### ABOUT THIS TASK:
Repeat exactly the lines of the entries below from the one with "Image resolution: width=660" through the one with "Go to the Aufträge tab", both ends included, and nothing else.

### Pixel coordinate grounding data:
>>>>>

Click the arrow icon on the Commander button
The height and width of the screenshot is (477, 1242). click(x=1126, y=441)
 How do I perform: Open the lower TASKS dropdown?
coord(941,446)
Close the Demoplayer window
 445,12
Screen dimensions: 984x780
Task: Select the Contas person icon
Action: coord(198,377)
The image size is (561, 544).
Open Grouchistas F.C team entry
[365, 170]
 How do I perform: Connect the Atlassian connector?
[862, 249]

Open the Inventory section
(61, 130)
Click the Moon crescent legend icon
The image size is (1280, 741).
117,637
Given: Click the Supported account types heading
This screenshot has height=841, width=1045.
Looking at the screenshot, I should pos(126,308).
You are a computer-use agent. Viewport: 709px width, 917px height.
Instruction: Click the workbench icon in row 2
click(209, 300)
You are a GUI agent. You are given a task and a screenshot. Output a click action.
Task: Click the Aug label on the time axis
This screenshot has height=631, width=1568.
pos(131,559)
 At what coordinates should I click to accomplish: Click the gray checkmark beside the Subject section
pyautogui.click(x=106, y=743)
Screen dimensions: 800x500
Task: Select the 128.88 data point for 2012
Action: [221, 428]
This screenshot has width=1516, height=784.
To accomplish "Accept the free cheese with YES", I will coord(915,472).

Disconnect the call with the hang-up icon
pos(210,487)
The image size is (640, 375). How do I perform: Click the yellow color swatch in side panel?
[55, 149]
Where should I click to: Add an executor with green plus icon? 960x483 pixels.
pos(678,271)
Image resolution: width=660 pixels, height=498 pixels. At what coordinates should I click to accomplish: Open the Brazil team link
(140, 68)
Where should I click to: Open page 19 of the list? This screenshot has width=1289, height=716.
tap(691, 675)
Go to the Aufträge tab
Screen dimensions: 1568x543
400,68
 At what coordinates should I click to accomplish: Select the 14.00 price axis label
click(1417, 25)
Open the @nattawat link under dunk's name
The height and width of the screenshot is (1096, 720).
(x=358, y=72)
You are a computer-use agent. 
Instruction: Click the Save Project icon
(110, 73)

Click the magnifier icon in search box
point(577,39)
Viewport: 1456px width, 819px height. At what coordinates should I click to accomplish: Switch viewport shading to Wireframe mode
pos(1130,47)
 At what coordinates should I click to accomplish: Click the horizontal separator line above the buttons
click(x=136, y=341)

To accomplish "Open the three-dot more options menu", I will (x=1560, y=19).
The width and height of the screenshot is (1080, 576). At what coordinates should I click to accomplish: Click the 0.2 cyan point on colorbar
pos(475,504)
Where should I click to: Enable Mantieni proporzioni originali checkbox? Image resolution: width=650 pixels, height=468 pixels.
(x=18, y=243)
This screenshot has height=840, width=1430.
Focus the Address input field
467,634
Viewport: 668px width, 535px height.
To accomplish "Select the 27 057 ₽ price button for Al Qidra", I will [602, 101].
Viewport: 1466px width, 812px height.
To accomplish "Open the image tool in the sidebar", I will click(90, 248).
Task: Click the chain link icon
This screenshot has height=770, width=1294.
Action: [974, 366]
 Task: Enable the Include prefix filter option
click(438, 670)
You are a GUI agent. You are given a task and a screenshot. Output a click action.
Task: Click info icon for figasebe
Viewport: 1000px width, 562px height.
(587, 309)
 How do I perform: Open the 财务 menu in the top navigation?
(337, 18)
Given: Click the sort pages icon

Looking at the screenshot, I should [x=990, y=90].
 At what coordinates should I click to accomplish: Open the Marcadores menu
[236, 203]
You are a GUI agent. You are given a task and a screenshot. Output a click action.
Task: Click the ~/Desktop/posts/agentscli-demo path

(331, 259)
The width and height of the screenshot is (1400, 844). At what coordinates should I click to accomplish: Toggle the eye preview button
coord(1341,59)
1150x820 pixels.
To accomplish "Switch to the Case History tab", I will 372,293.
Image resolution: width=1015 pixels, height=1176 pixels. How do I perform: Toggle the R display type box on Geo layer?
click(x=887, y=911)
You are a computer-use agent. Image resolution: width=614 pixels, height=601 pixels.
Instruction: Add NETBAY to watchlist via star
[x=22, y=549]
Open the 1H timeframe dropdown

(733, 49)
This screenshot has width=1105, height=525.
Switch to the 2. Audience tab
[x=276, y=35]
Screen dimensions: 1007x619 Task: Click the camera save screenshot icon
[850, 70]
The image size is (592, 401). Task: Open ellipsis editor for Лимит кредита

<<<<<

### RESPONSE:
Image resolution: width=660 pixels, height=498 pixels. At what coordinates should I click to accomplish: Open the Brazil team link
(140, 68)
Where should I click to: Open page 19 of the list? This screenshot has width=1289, height=716.
tap(691, 675)
Go to the Aufträge tab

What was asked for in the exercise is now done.